Mit Jean-Claude Juncker kriegen wir nun doch die Sparausgabe eines Europapräsidenten. Wann kommt ein Euro-Fußballteam?
Geht es nach den Regeln, die für das Direktorium der Europäischen Zentralbank gelten, dann würden alle Länder Spieler in die Nationalmannschaft entsenden, auch Fußballzwerge wie Zypern und Malta. Damit die Euro-Mannschaft nicht zu groß wird und der Länderproporz erhalten bleibt, müssten alle Nationalmannschaften, auch die Torschützen aus Deutschland, alle fünf Monate pausieren. Über die Aufstellung würden die Staats- und Regierungschefs entscheiden; vermutlich nach einer Nachtsitzung käme als Kompromiss für den holländischen Tormann der Kapitän aus Luxemburg – oder doch ein Pole?
So ist Europa – der Kopf bekennt sich dazu. Es ist gut, dass ein Krieg zwischen Deutschland und Frankreich schon deshalb unmöglich geworden ist, weil alles, was fliegt und schießt, in Frankreich zentriert ist und demnächst durch die Fusion der Panzerbauer auch das, was fährt und trifft. Europa ohne Grenzen ist eine grandiose Errungenschaft; Europa kann gemeinsame Interessen in einer Welt durchsetzen, in der andere immer größer werden und Europa immer kleiner. Das Beste, was man über die gemeinsame Währung sagen kann, ist: Sie existiert noch. Überlebensfähigkeit ist allerdings ein Qualitätsmerkmal.

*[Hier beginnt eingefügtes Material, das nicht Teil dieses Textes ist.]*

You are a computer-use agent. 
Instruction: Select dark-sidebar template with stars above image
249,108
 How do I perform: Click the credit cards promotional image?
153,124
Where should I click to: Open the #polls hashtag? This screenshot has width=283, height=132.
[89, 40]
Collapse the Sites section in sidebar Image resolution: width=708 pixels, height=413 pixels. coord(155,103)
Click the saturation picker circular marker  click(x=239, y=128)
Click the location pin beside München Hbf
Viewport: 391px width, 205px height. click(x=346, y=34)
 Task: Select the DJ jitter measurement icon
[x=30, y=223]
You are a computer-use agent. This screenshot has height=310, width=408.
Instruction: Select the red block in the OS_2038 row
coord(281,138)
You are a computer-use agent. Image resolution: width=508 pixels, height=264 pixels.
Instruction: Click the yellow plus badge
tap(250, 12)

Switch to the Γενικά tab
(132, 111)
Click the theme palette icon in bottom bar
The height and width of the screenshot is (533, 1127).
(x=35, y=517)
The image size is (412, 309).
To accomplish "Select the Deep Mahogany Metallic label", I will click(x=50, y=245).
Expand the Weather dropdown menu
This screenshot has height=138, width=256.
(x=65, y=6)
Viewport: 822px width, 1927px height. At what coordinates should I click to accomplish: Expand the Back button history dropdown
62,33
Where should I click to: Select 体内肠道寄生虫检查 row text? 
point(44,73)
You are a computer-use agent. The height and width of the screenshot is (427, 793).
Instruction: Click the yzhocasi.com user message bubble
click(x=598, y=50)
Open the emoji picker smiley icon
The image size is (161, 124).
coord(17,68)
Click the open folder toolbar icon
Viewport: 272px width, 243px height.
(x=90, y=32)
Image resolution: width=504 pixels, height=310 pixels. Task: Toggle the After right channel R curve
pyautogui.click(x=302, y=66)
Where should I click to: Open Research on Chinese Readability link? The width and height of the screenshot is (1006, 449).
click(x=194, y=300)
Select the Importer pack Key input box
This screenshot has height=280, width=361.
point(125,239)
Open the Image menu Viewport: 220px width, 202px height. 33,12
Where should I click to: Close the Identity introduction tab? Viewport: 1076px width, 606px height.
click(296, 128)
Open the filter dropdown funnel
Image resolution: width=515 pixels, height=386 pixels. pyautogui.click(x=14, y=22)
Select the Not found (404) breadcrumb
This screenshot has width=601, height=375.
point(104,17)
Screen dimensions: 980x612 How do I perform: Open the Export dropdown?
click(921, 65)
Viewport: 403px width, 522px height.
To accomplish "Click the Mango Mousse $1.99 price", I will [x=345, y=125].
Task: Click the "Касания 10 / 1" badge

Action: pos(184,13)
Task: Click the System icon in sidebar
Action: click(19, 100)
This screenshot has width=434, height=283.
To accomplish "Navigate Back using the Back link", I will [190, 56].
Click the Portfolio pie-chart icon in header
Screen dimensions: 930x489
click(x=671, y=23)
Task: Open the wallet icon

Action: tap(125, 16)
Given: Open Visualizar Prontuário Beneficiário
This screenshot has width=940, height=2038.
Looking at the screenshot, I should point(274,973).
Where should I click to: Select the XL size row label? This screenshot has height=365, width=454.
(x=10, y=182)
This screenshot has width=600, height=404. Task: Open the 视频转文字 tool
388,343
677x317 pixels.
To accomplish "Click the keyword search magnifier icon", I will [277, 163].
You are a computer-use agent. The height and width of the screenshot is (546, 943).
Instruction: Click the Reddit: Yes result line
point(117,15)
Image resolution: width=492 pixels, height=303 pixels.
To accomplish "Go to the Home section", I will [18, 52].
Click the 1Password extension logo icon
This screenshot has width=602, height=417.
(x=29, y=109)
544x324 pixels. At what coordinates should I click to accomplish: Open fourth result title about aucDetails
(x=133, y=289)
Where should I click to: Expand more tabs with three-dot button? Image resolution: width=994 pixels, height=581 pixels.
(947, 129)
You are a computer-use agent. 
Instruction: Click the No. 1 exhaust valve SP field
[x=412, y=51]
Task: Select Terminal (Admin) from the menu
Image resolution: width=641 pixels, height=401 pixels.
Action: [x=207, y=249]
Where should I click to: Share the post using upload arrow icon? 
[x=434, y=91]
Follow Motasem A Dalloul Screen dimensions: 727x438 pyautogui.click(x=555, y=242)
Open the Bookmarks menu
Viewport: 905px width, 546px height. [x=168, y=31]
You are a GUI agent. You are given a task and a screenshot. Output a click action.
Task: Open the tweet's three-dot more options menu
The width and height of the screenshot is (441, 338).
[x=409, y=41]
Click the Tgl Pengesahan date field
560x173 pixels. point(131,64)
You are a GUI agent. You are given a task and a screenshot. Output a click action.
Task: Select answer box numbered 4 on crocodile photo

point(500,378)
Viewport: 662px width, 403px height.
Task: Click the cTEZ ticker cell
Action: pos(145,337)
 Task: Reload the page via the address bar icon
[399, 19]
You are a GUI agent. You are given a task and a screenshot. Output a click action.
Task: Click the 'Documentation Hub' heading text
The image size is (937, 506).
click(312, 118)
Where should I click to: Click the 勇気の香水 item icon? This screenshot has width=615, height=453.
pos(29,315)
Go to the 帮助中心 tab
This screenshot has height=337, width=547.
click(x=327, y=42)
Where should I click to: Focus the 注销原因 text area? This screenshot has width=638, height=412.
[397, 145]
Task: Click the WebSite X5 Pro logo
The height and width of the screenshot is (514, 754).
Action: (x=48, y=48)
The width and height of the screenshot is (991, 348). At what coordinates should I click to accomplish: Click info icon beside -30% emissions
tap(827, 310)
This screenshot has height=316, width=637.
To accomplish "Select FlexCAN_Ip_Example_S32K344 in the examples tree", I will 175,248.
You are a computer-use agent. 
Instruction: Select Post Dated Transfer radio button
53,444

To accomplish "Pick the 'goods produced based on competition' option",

Aber trotz Pseudo-Präsident, Hymne und Fahne – die Herzen erreicht Europa nicht. Keiner kommt auf die Idee, sich blaue Farbe mit Sternchen ins Gesicht zu schmieren, um für eine Europamannschaft zu jubeln. Brüssel mit seinen Räten und Nachtsitzungen und Kommissaren stößt ab, das Parlament debattiert babylonisch und vor allem: Es ist weit weg vom Lebensgefühl. Das muss es sogar sein, wegen der Größe des vereinten Europas: Es gibt keine europäische Nation. Zwar behauptet der postmoderne Dekonstruktivismus, dass Nationen nur „imagined communities“ seien, Spuk und Erfindung, wie der Politikwissenschaftler Benedict Anderson formuliert. Aber diese Einbildungen funktionieren eben doch ganz gut, auch wenn es lange gedauert hat, bis der Berchtesgadener den Pommern zu verstehen lernte. In Sachen Nation Building hat Europa versagt wie einst Jugoslawien. Bei Sonnenschein leuchtet Europa; aber Konflikte werden nur noch mühsam kaschiert. In der Euro-Krise etwa laufen die Interessen konträr.
Dabei bleibt dann immer wieder die wirtschaftliche Effizienz, eine der Grundideen der Einigung, auf der Strecke. Nur Deutschland besitze die „Größe und ökonomischen Mittel, um Europa in seiner gegenwärtigen Form zusammenzuhalten“, schreibt der niederländische Publizist Ian Buruma. Aber die Opferbereitschaft der Deutschen ist arg strapaziert, auch wenn sich die Folgen erst dann zeigen werden, wenn die derzeitige Wohlfühlblase platzt – wie hoch ist die Verzichtbereitschaft, wenn die Arbeitslosigkeit steigt und das Geldvermögen eurokonform ausradiert wurde? Immer noch werden die Nationalstaaten als die wahren Interessenvertreter gegen Brüssel und als Kristallisationskerne von Engagement und Zivilgesellschaft wahrgenommen, so wie die Nationalmannschaften Leidenschaft wie Zusammengehörigkeitsgefühl hervorkitzeln. Die Energiewende, die Deutschland gegen Europa und den Geist der Verträge beschließt, ist das aktuelle Beispiel: Von Brüssel lassen wir uns diese nationale Marotte jedenfalls nicht kaputt machen.
Gleichzeitig muss sich Europa erweitern, auf dem Balkan und in Osteuropa. Damit verschärfen sich die inneren Widersprüche. Statt dass Nationalstaaten überflüssig werden, werden sie paradoxerweise eher gestärkt – weil sie als transparentere Einheiten, als emotionalere Bindungskerne und Interessenvertretungen gegen den Moloch Brüssel daherkommen.
Wer Europa liebt, will daher weniger, um mehr zu erhalten: weniger Vertiefung, keine eitlen Präsidenten-Spielchen, aber eine faire Kooperation. Weniger Regeln en détail, aber Konzentration auf Wichtiges statt Gezänk im Kleinen. Das wäre ein tolles Team. Und irgendwann würde man doch zujubeln, statt nur zu meckern.